Potassium hypomanganate
- Names: IUPAC names potassium manganate(V) potassium tetraoxidomanganate(3−)

Identifiers
- 3D model (JSmol): Interactive image;
- ChemSpider: 64887110;
- PubChem CID: 118856760;
- CompTox Dashboard (EPA): DTXSID20893219 ;

Properties
- Chemical formula: K_{3}MnO_{4}
- Molar mass: 236.229 g·mol^{−1}
- Appearance: bright blue solid
- Density: 2.78 g/cm^{3}
- Melting point: 900 °C (1,650 °F; 1,170 K) (decomposes)
- UV-vis (λ_{max}): 670 nm (ε = 900 dm^{3} mol^{−1} cm^{−1})

Related compounds
- Other anions: Potassium manganate Potassium permanganate

= Potassium hypomanganate =

Potassium hypomanganate is the inorganic compound with the formula K3MnO4. Also known as potassium manganate(V), this bright blue solid is a rare example of a salt with the hypomanganate or manganate(V) anion, where the manganese atom is in the +5 oxidation state. It is an intermediate in the production of potassium permanganate and the industrially most important Mn(V) compound.

==Properties==
Potassium hypomanganate is oxidized in water to potassium manganate:
2 K_{3}MnO_{4} + H_{2}O + 0.5 O_{2} → 2 KOH + 2 K_{2}MnO_{4}
However, it undergoes disproportionation in acidic solutions producing manganese dioxide and potassium permanganate.

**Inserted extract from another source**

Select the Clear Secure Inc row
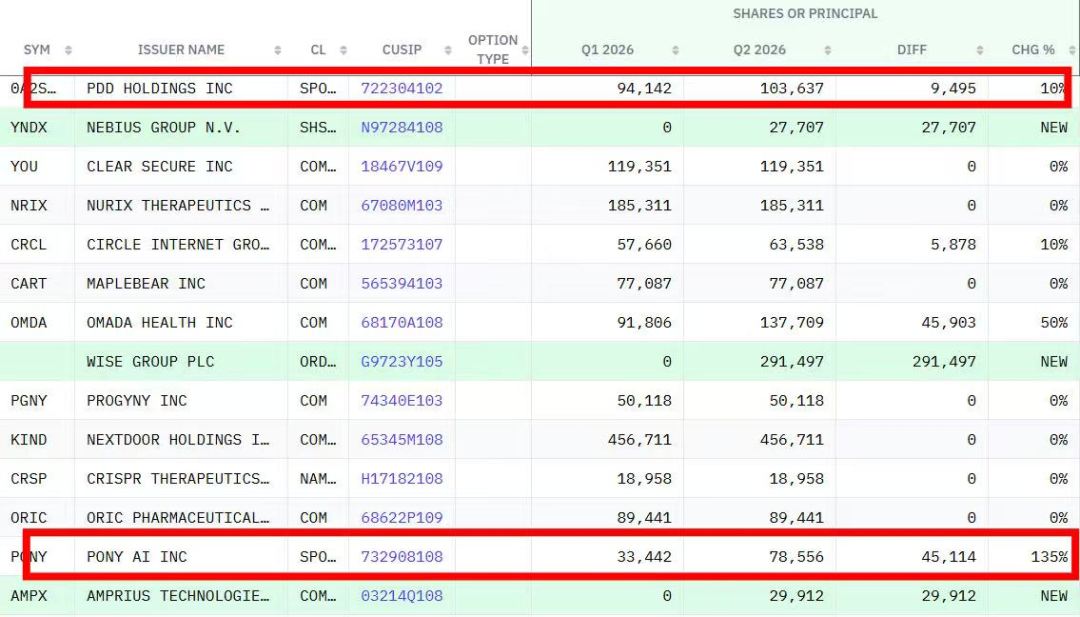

In the absence of moisture, it is stable up to 900 °C. Above that temperature, it decomposes to potassium oxide, manganese(II,III) oxide, and oxygen.

==Preparative routes==
The solid salt can be produced by the reaction of potassium carbonate and manganese carbonate in the presence of oxygen at 800 °C. However, in the industrial process of producing potassium permanganate, it is produced by fusing manganese dioxide and potassium hydroxide. The resulting hypomanganate further reacts with water to produce manganate.

A solution of potassium hypomanganate is produced:
- by two-electron reduction of potassium permanganate with excess potassium sulfite;
MnO4− + SO3(2−) + H2O → MnO4(3−) + SO4(2−) + 2 H+
- by the single-electron reduction of potassium manganate with hydrogen peroxide in 10 M potassium hydroxide solution;
2 MnO4(2−) + H2O2 + 2 OH− → 2 MnO4(3−) + O2 + 2 H2O
- by the single-electron reduction of potassium manganate with mandelate in 3–10 M potassium hydroxide solution;
2 MnO4(2−) + C8H7O3− + 2 OH− → 2 MnO4(3−) + C8H5O3− + 2 H2O
- by disproportionation when manganese dioxide is dissolved in a concentrated solution of potassium hydroxide;
2 MnO2 + 3 OH− → MnO4(3−) + MnOOH + H2O
The compound is unstable due to the tendency of the hypomanganate anion to disproportionate in all but the most alkaline solutions.